━━━━━ EXTRACTED RECORDS

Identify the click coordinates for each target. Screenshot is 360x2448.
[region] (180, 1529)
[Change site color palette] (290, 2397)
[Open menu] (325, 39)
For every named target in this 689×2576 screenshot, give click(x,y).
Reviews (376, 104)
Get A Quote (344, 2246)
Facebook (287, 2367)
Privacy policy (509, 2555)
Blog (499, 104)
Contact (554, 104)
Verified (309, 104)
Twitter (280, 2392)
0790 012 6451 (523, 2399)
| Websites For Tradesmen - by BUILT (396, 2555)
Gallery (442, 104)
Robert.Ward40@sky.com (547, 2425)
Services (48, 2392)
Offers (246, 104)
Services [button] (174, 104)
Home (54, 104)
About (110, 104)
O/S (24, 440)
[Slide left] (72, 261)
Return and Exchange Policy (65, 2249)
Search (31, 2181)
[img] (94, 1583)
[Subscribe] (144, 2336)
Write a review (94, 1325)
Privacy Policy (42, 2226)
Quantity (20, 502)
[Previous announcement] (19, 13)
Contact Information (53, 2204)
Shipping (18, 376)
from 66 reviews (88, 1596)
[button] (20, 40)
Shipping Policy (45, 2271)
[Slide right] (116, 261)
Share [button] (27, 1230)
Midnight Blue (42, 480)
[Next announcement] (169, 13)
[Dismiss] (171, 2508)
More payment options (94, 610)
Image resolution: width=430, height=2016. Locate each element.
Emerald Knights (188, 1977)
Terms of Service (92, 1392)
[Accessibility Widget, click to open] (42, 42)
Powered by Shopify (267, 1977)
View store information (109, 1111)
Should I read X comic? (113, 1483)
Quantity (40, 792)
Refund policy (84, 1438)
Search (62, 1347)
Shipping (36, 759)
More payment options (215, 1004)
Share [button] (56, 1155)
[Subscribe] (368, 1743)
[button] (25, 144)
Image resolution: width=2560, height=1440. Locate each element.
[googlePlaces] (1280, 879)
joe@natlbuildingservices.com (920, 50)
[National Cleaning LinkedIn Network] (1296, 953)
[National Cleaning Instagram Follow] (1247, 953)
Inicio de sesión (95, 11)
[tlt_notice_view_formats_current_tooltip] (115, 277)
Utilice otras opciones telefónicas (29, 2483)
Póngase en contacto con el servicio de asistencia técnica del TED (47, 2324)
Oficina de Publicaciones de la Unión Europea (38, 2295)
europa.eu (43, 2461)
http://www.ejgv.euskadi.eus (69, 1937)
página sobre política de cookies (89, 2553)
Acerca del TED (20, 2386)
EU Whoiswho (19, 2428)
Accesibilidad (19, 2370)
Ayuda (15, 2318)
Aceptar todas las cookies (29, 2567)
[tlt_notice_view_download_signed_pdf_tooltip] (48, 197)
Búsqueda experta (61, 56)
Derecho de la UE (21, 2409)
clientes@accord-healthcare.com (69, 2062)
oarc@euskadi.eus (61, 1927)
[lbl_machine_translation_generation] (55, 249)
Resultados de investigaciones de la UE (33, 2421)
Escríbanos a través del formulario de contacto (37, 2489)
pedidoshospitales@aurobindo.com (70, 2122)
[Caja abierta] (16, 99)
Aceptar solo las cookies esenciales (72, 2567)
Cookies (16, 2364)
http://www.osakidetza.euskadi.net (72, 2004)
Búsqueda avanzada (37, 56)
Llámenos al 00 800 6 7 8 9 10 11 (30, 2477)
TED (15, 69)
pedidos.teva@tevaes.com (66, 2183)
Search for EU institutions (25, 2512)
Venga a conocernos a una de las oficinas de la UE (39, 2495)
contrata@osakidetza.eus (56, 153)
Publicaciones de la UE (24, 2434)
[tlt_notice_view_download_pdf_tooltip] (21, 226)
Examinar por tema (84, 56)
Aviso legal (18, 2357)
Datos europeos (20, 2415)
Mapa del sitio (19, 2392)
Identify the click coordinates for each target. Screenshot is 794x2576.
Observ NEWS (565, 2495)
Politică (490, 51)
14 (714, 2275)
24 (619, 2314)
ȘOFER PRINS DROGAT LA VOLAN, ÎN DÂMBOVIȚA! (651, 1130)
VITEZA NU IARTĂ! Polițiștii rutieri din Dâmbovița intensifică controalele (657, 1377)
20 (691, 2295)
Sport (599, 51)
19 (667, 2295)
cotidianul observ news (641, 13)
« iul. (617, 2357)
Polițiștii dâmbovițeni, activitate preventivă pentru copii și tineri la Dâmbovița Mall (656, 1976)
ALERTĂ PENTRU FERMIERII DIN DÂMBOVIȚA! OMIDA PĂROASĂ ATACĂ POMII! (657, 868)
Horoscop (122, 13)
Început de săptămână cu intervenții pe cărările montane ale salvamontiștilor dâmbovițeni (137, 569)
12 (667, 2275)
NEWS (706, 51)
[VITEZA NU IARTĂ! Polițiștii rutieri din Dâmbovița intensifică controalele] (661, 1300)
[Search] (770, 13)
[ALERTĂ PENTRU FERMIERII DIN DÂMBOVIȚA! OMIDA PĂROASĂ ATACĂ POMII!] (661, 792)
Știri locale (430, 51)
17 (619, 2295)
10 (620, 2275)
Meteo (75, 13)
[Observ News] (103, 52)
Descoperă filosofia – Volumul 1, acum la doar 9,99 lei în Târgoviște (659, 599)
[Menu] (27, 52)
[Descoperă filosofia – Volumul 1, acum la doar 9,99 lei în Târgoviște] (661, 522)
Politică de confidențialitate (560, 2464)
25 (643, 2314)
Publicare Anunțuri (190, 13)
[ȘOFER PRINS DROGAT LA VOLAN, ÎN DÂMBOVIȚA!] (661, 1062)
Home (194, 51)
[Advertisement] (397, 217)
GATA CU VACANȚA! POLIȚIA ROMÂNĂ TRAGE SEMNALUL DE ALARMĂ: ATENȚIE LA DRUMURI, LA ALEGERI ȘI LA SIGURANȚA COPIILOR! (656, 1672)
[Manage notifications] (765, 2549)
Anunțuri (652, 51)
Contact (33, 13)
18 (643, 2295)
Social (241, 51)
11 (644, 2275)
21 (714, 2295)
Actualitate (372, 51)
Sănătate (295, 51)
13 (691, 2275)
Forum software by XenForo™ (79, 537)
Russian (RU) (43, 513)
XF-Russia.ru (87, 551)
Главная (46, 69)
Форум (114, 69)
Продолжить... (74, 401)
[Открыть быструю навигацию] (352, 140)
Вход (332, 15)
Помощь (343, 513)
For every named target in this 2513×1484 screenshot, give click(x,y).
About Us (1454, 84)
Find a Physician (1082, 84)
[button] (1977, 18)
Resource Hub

━━━━━━━━━━

→ **WHAT THE EXERCISE ASKS**
Could you print exactly the lines from the one containing "Russian (RU) (43, 513)" through the last line of the records above?

→ **RESPONSE**
Russian (RU) (43, 513)
XF-Russia.ru (87, 551)
Главная (46, 69)
Форум (114, 69)
Продолжить... (74, 401)
[Открыть быструю навигацию] (352, 140)
Вход (332, 15)
Помощь (343, 513)
For every named target in this 2513×1484 screenshot, give click(x,y).
About Us (1454, 84)
Find a Physician (1082, 84)
[button] (1977, 18)
Resource Hub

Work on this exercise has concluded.